Here there is no formalism to produce an “architectural composition.” Windows appear where they are needed to supply light, as the native common sense of those first Elizabethans dictated — a common sense shared both by the Victorians and our own contemporary Elizabethans.

Ornamental chimneys, both real and decorative, sprout from every peak of the many-gabled roof, giving the whole building an air of exuberance and gaiety. This exuberant air is increased by the delicate scrolled stonework that abounds about the dwelling.

Looking at this stonework one can almost believe that the fabled petrifying powers of Lough Neagh have been bequeathed to the ornamental lake that fronts the house, and that some past occupant has proved the waters magic quality by immersing lace to decorate his dwelling.

Succeeding members of the Brownlow family remained patrons of Lurgan throughout the years that followed Pynnar’s Survey.

As early at 1824 the beautiful demesne was thrown open to the public. Even then, the people of Lurgan were free to walk round the fine lake and watch the water-fowl cleave triangular furrows through the reeds, whilst the gulls whirled and swooped and screamed overhead.

Brownlow House was bought by the Orange Body in 1903 and is now an Orange Hall. The beautiful demesne, with its rich plantations and fine sheet of water is a public park.

Bicycles and motor-cars break the stillness of the misty lake, but the water-fowl still sail among the rushes.

FINA.

Next Week — Moira Village, County Down.


Belfast Telegraph, Wednesday, 23 December 1953.
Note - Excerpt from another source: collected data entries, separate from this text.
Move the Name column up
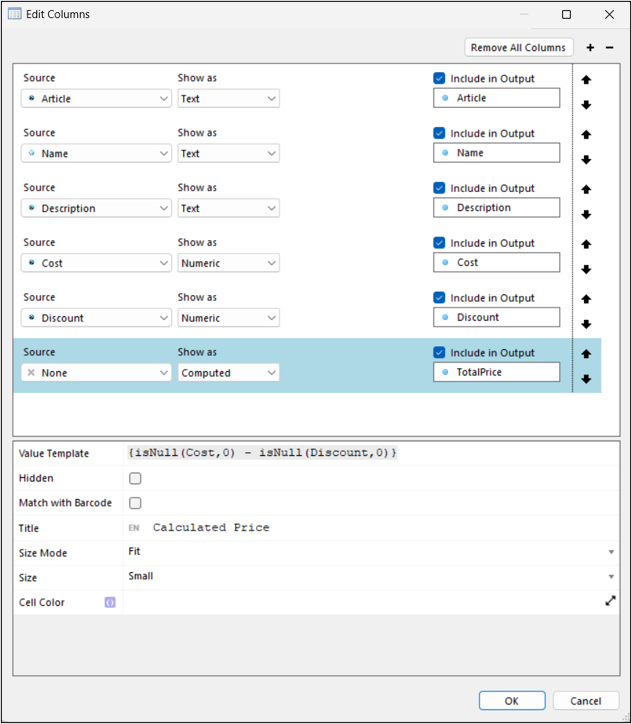Screen dimensions: 632x724 (x=586, y=134)
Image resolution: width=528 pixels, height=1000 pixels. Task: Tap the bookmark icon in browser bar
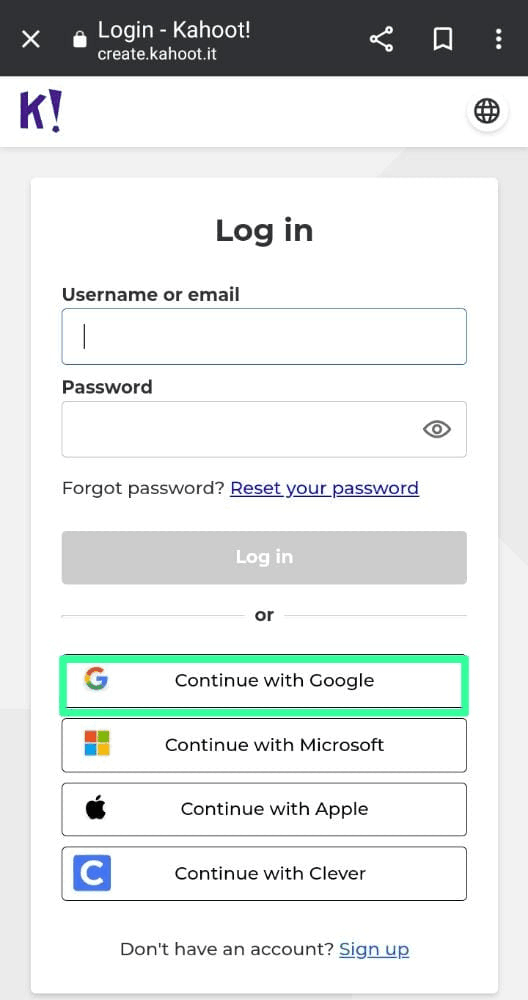point(443,40)
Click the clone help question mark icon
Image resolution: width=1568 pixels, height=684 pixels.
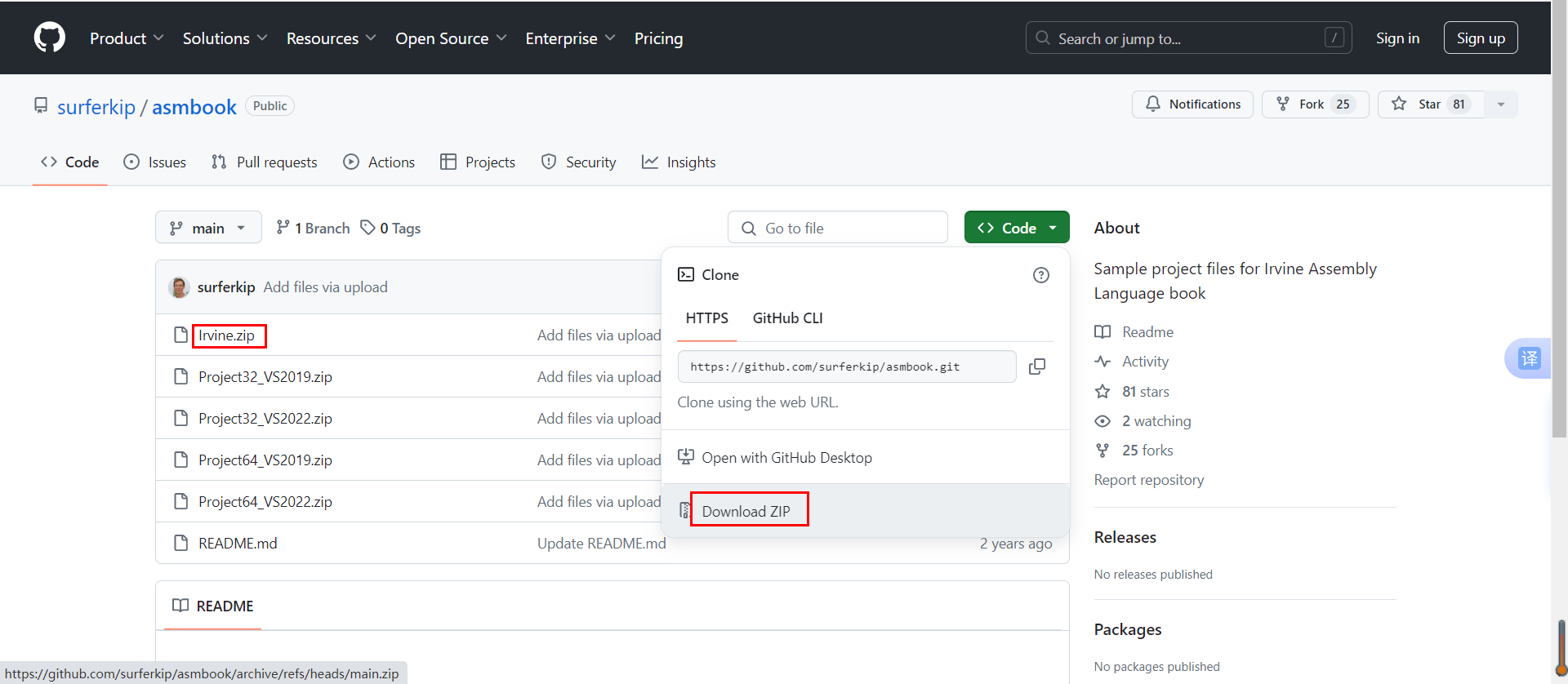tap(1040, 275)
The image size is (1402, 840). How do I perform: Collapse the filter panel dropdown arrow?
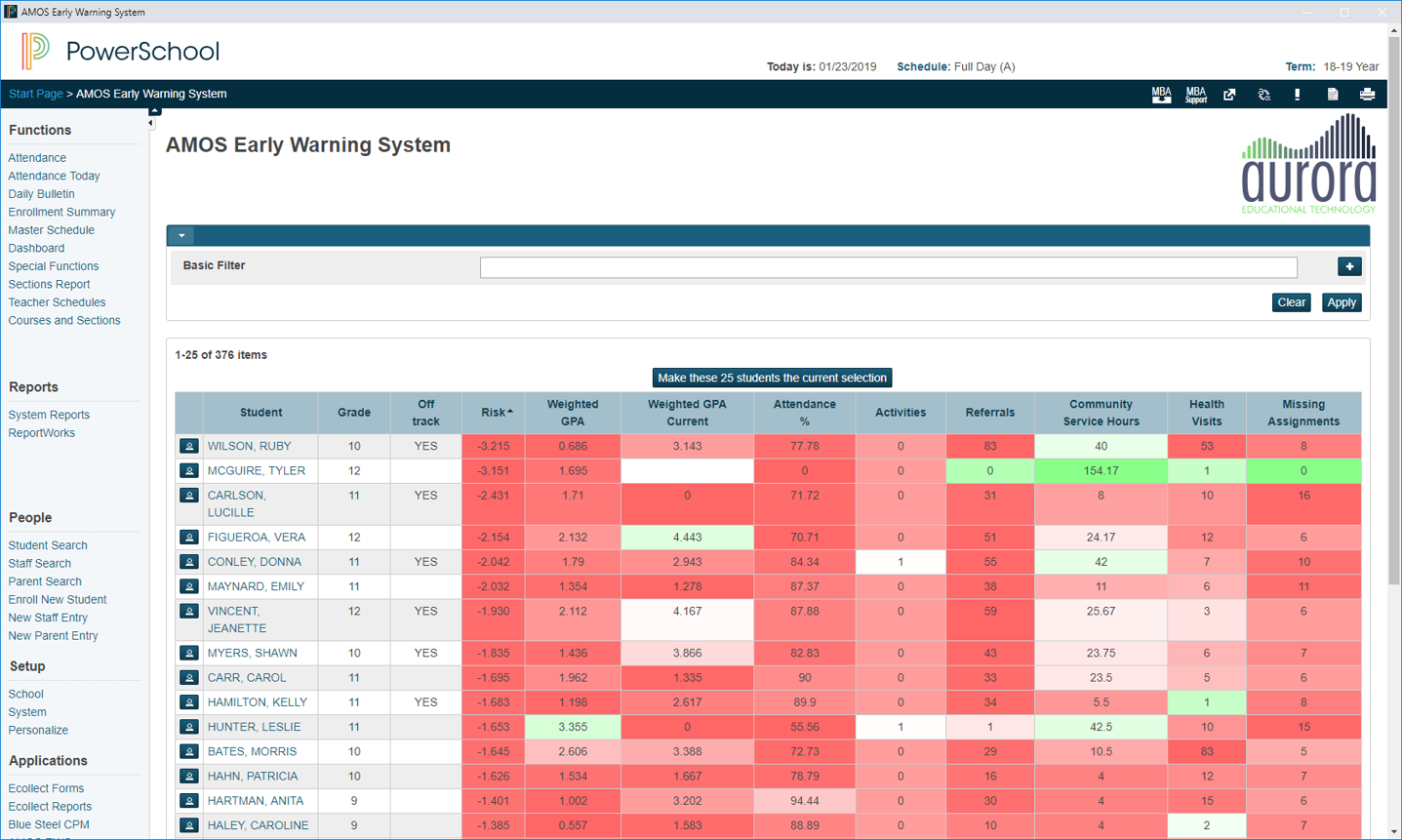pos(181,235)
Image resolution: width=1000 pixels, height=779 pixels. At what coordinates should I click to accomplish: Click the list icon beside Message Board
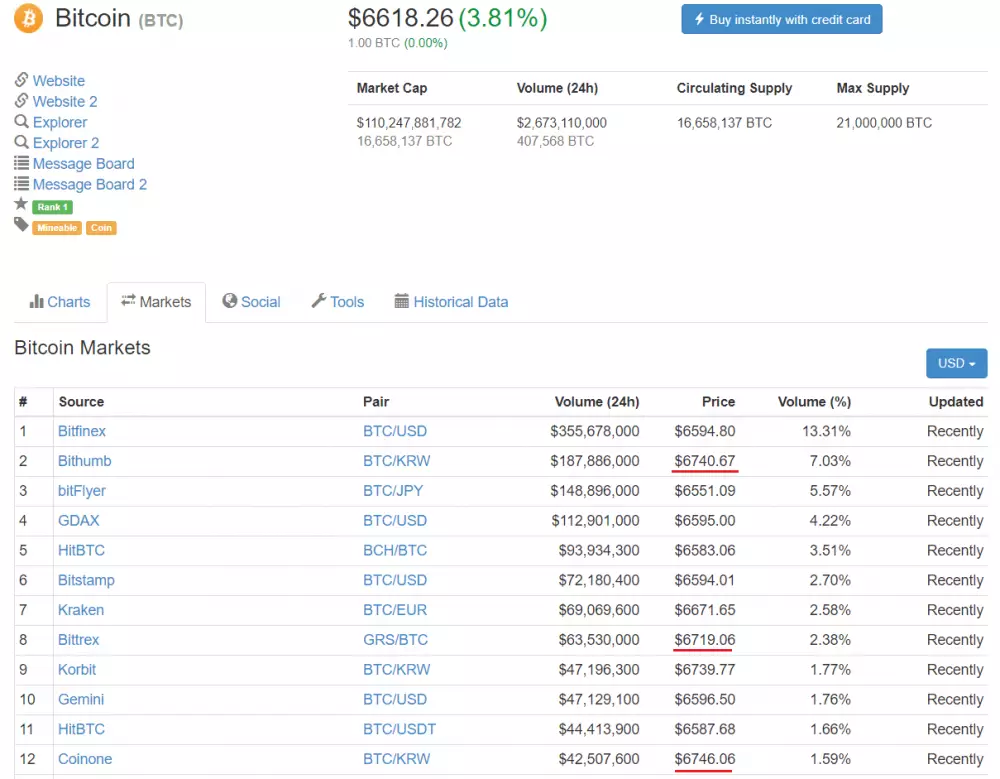pos(19,163)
Storied Homes of Ulster – Corry's Crescent

The following is part of a series of articles which appeared in the Belfast Telegraph in 1953 under the pen name 'Fina'.


 

Corry's Crescent

Conceived on lines of Georgian graciousness

WALKING along University Road, with public and private transport perpetually roaring past and crowds of workers, shoppers and University students hurrying on their way, it seems scarcely possible that little more than a hundred years have lapsed since a certain section of the public complained that Queen's had been built too far out in the country.

There is a map of 1848 that shows Queen's and Corry’s Crescent surrounded by open fields, and from this map one can get a clear mental picture of the beautiful square that Robert Carry visualised.

Only the Upper and Lower Crescents of the square he planned were completed, and those who built here later lacked his ideals of beauty.

The Upper Crescent, with its graceful sweeping curve and fine proportions, was completed first, somewhere about 1848, and from the Belfast Directory of 1852 we learn that four new houses in the Lower Crescent were then finished and occupied.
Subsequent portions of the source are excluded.